» Material:
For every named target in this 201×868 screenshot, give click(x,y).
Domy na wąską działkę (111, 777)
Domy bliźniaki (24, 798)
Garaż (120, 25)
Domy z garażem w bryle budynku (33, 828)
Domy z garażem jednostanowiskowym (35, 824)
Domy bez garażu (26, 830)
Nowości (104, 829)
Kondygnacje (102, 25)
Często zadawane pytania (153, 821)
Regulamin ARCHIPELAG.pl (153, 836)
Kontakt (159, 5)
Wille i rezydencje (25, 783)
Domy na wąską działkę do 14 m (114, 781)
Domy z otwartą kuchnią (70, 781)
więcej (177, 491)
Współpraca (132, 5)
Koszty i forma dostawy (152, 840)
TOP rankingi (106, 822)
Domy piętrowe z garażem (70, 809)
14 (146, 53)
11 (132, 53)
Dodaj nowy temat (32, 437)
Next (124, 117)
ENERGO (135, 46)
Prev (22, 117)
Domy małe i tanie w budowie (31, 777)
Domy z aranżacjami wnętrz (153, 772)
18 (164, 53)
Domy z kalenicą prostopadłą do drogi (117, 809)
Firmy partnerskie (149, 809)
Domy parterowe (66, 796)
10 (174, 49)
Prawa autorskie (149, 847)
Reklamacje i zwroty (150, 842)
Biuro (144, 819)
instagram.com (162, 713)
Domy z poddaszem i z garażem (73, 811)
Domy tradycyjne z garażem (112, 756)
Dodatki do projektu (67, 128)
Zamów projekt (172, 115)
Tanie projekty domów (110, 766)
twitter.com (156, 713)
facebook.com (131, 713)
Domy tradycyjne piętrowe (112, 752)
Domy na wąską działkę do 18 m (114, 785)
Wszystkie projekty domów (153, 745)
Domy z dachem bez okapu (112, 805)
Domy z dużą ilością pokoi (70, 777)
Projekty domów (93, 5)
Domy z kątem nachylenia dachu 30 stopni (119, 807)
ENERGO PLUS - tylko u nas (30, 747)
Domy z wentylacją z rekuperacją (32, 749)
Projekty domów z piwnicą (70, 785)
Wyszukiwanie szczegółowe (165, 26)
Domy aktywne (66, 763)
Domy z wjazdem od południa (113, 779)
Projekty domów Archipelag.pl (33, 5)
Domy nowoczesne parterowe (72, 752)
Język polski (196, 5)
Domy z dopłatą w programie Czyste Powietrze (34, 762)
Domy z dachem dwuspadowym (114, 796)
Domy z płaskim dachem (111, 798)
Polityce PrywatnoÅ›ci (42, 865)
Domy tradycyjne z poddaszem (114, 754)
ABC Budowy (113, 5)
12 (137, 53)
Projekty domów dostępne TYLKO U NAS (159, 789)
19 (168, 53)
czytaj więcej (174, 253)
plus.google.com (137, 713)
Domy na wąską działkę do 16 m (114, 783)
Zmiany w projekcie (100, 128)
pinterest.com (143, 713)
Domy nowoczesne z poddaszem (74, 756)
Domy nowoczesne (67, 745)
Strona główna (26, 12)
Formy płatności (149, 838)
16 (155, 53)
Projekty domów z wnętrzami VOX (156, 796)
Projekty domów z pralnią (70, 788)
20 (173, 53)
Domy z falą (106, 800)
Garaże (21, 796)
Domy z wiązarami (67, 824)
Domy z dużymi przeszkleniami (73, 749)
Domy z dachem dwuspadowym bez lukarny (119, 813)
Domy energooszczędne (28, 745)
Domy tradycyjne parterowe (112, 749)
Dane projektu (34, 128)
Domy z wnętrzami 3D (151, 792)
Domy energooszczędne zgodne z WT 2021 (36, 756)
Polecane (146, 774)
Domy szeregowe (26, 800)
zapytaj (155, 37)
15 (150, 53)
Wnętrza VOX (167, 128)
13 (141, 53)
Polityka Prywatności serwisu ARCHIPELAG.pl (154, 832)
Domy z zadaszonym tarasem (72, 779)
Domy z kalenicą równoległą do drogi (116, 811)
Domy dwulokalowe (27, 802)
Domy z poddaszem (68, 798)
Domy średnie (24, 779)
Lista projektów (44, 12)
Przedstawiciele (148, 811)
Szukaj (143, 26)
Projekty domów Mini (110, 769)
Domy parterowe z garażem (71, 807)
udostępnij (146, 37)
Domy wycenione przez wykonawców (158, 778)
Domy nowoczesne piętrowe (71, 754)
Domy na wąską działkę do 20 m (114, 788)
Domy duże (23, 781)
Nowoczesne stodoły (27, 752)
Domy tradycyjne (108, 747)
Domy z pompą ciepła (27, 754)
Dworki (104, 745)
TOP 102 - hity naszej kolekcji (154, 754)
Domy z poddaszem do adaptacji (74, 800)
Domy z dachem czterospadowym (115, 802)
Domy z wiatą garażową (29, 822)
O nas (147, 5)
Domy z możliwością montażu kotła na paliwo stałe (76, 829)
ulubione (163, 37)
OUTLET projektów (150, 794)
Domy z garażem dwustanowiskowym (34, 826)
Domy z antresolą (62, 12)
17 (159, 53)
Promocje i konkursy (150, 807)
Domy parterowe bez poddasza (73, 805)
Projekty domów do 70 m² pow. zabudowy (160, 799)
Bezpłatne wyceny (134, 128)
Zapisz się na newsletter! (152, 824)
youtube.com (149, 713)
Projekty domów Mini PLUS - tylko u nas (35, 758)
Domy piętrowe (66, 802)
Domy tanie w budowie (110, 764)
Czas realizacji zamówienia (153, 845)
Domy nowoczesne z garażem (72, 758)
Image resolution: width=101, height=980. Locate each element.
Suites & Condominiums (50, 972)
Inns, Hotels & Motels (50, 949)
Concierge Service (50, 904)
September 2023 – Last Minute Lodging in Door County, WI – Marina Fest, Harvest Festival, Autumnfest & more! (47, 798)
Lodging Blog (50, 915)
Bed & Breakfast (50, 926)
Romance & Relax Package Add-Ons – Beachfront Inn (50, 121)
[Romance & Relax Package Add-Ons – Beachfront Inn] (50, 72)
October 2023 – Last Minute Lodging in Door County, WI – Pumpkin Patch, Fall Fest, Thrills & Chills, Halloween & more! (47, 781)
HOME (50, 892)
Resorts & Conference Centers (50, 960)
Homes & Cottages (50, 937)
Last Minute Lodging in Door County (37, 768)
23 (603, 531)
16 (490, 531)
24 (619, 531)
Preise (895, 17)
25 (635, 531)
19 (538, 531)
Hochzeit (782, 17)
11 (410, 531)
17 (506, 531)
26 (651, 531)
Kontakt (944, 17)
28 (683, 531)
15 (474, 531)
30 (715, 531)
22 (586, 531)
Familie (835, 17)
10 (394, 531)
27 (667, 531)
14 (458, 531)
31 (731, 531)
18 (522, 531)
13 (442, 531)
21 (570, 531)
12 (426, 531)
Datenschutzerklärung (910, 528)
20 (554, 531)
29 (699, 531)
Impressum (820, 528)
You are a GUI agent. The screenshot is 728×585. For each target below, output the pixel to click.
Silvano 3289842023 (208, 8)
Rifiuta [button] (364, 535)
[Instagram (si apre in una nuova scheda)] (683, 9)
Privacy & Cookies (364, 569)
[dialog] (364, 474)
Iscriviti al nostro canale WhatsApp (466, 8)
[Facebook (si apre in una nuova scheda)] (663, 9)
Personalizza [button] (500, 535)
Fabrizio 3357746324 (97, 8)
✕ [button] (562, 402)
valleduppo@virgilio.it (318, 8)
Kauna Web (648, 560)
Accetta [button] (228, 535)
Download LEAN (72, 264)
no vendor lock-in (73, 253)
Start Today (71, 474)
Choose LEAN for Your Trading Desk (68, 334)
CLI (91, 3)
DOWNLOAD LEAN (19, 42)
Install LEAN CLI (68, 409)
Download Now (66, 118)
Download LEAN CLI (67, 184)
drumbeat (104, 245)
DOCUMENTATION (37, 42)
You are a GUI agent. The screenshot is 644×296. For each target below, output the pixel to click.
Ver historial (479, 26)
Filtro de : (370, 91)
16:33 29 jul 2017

» Given request:
Rewrite the entries as a JSON list of strings, one string per line with blank lines left out, covering only the part that opens with the line containing "Concierge Service (50, 904)" and closes with the line containing "Homes & Cottages (50, 937)".

» Expected answer:
[
  "Concierge Service (50, 904)",
  "September 2023 – Last Minute Lodging in Door County, WI – Marina Fest, Harvest Festival, Autumnfest & more! (47, 798)",
  "Lodging Blog (50, 915)",
  "Bed & Breakfast (50, 926)",
  "Romance & Relax Package Add-Ons – Beachfront Inn (50, 121)",
  "[Romance & Relax Package Add-Ons – Beachfront Inn] (50, 72)",
  "October 2023 – Last Minute Lodging in Door County, WI – Pumpkin Patch, Fall Fest, Thrills & Chills, Halloween & more! (47, 781)",
  "HOME (50, 892)",
  "Resorts & Conference Centers (50, 960)",
  "Homes & Cottages (50, 937)"
]